1. Introduction and Background
Dams, like any other infrastructure, respond to external and internal loads. The anisotropy and evolution of the mechanical properties of the materials they are composed of and their foundations make the whole system complex and evolutionary.
The mechanical response of the dam to variations in external variables exhibits reversible behaviour as long as the materials remain in the elastic zone. However, plasticization of materials, rheological changes, expansive chemical reactions, or degradation due to external factors impose irreversible deformations. Identification and definition of these trends are key to dam safety.
Traditional tools for trend detection in time series, such as dam monitoring data, are based on univariate analysis. A large number of scientific references on this topic can be found applied to various fields [
1,
2,
3].
These methods, as univariate, do not consider possible trends in loads as the temperature increases or the water levels decrease due to global climate change. Therefore, the trends of the behavioural variables of a dam defined by such univariate models may be influenced by the trends that the causal variables may exhibit and, consequently, may not adequately reflect the irreversible variations in its structural response mode, leading to a misinterpretation of the structural health of the dam.
Therefore, it is necessary to identify irreversible variations in the dam response (trends) using models that consider both behavioural variables and loads.
The most common models that relate causal and behavioural variables in current practice for dam safety monitoring are statistical models such as HST, HTT, variants thereof, or other types of multiple linear regression [
4,
5].
Numerical models, because of the significant heterogeneity of materials and complexity of the physical processes governing the dam’s response to external solicitations, as well as their high computational cost, are less widely used in monitoring instrumentation data.
The use of artificial intelligence (AI) models applied to dam safety has proliferated in recent times. Numerous scientific references related to the use of ML, DL, or hybrid models with other types of models such as statistical, time series, or physics-based numerical models can be found [
6,
7,
8,
9,
10,
11,
12]. Machine Learning models have shown good performance in monitoring data prediction and are more accessible to interpretation than DL models. However, despite the fact that these types of models generally provide better accuracy in predictions than any of the former, the practical application of such models is currently far from commonplace. This may be due to their label as black-box models.
For the consideration of irreversible effects attributable solely to the time variable, statistical models incorporate a series of terms that depend exclusively on this variable. The response part corresponding to these terms is then interpreted as the trend in the behaviour of the target variable. If the actual trend does not correspond to the shape of the function incorporated in the regression through the terms dependent on the time variable, the irreversible behaviour obtained with the model will lead to a misinterpretation of the structural response, not only because it cannot adjust to the actual trend, but also because it affects the coefficients of the other terms during least squares fitting.
Behaviour models based on Machine Learning do not impose any predetermined form of relationship between variables on the model and can incorporate time as just another feature among the dataset with which they are trained. In this way, data-driven models based on Machine Learning can learn, during their training stage and from monitoring data, how the dam’s response changes over time while considering the rest of the causal variables at the same time.
· · · ·
▶ [INSTRUCTIONS TO FOLLOW]
Answer these questions about the dam safety introduction above:
(a) What kind of analysis are traditional tools for trend detection in time series based on?
(b) Which statistical models are named as the most common in current practice for dam safety monitoring?
(c) What label may explain why Machine Learning models are far from commonplace in practice?

▶ [GIVEN MATERIAL]
· · · ·
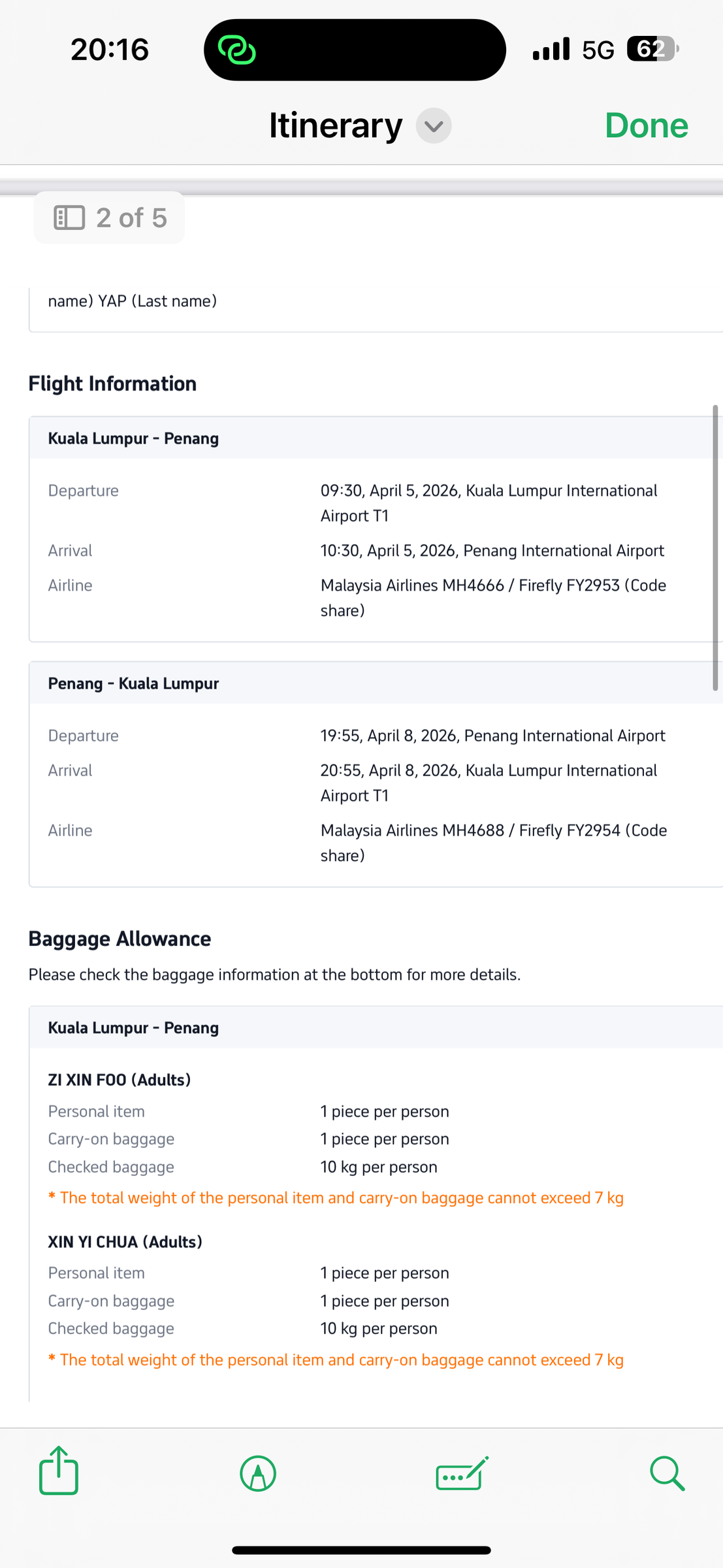Tap the "2 of 5" page indicator

(131, 218)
· · · ·
▶ [TASK ANSWER]
(a) Univariate analysis.
(b) HST, HTT, their variants, or other types of multiple linear regression.
(c) The label of black-box models.